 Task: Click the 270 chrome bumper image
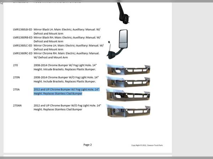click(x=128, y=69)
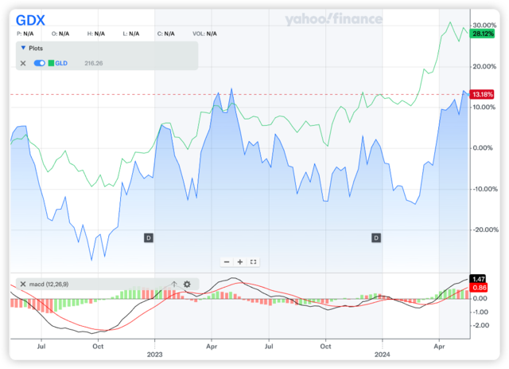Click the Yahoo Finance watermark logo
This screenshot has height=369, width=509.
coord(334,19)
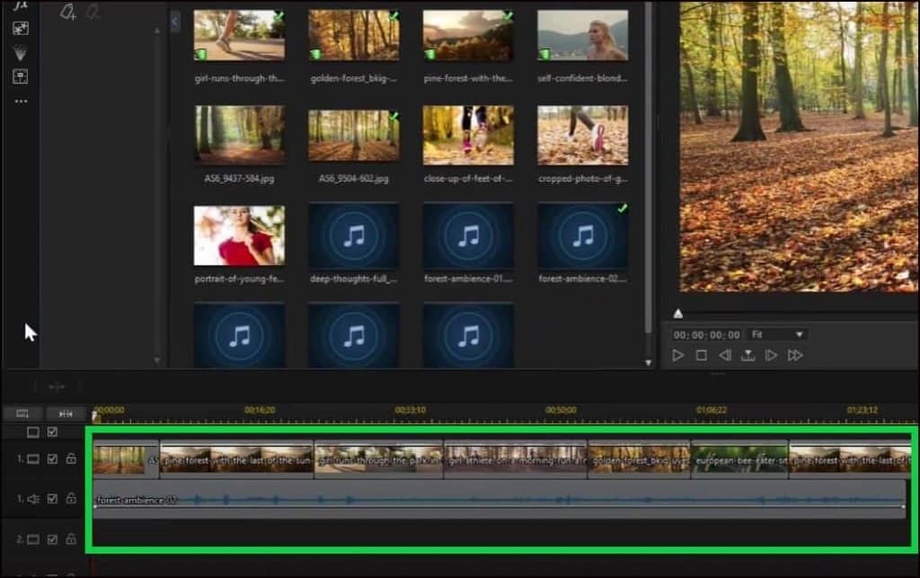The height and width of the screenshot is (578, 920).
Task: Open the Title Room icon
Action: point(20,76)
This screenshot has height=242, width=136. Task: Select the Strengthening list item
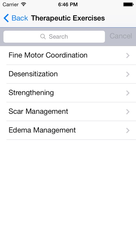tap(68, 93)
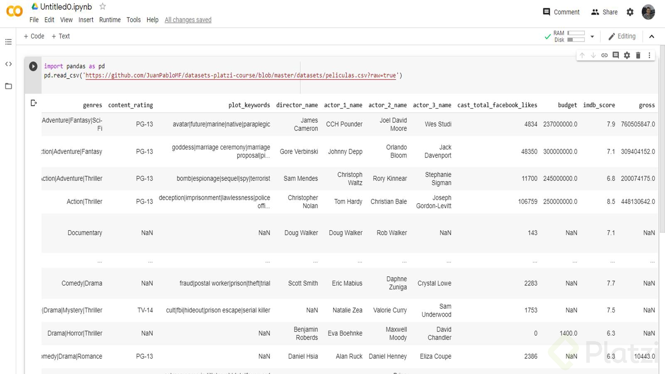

****

Exercise prompt - Copy only this, please: the line with "This screenshot has height=242, width=136." and every line after it through the end of the data, with no pictures.

Your response -
This screenshot has height=242, width=136. Task: Select the Strengthening list item
tap(68, 93)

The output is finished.